--- Excerpted records ---
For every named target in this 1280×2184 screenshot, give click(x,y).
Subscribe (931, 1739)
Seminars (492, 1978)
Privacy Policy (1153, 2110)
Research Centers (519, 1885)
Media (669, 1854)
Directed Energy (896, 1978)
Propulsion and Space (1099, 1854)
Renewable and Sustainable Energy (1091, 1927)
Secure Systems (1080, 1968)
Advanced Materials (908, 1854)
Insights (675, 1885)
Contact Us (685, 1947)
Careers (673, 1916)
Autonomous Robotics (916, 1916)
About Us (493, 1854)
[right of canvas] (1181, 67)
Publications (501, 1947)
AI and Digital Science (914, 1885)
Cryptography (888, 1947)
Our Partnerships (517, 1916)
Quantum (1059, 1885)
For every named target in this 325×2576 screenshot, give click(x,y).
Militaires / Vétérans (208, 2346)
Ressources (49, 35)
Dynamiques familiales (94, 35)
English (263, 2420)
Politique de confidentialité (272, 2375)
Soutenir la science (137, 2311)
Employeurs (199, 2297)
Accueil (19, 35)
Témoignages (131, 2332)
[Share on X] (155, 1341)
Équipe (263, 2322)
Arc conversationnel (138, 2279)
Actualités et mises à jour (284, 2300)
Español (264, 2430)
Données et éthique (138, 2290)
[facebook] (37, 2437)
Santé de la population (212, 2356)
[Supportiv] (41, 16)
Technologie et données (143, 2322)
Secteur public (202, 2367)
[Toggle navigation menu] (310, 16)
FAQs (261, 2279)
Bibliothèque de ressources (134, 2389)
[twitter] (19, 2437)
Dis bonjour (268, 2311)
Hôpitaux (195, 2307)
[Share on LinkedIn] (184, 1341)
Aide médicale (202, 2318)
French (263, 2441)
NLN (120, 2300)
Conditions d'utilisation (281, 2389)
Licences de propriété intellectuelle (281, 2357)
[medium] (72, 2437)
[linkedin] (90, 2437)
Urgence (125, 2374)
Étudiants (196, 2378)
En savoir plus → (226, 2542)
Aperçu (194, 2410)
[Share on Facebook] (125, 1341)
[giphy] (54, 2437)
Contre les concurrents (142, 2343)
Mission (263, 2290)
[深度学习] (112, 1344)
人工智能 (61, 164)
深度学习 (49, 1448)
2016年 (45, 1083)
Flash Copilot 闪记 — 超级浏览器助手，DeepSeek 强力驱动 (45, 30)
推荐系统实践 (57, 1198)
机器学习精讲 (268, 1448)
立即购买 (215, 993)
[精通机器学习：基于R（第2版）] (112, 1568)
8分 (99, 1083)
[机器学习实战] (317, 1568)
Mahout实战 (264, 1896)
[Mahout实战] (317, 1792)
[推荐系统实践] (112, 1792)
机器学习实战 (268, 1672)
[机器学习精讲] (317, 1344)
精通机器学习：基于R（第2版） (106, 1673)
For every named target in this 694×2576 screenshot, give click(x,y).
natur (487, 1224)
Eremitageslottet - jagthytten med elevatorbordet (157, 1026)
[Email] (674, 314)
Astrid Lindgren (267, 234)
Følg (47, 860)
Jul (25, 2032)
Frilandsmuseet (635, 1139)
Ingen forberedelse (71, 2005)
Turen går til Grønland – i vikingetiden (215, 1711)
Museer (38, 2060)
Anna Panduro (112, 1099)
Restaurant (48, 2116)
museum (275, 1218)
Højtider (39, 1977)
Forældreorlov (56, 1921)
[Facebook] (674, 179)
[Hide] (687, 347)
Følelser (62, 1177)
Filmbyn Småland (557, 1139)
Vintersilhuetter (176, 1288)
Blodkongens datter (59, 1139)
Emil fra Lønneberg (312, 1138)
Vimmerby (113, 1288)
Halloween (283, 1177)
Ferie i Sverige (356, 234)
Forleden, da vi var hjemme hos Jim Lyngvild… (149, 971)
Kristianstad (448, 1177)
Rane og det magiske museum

--- About this task ---
In how many lines of the material above does the word "target" occur? Give the number and no other text.

--- Result ---
3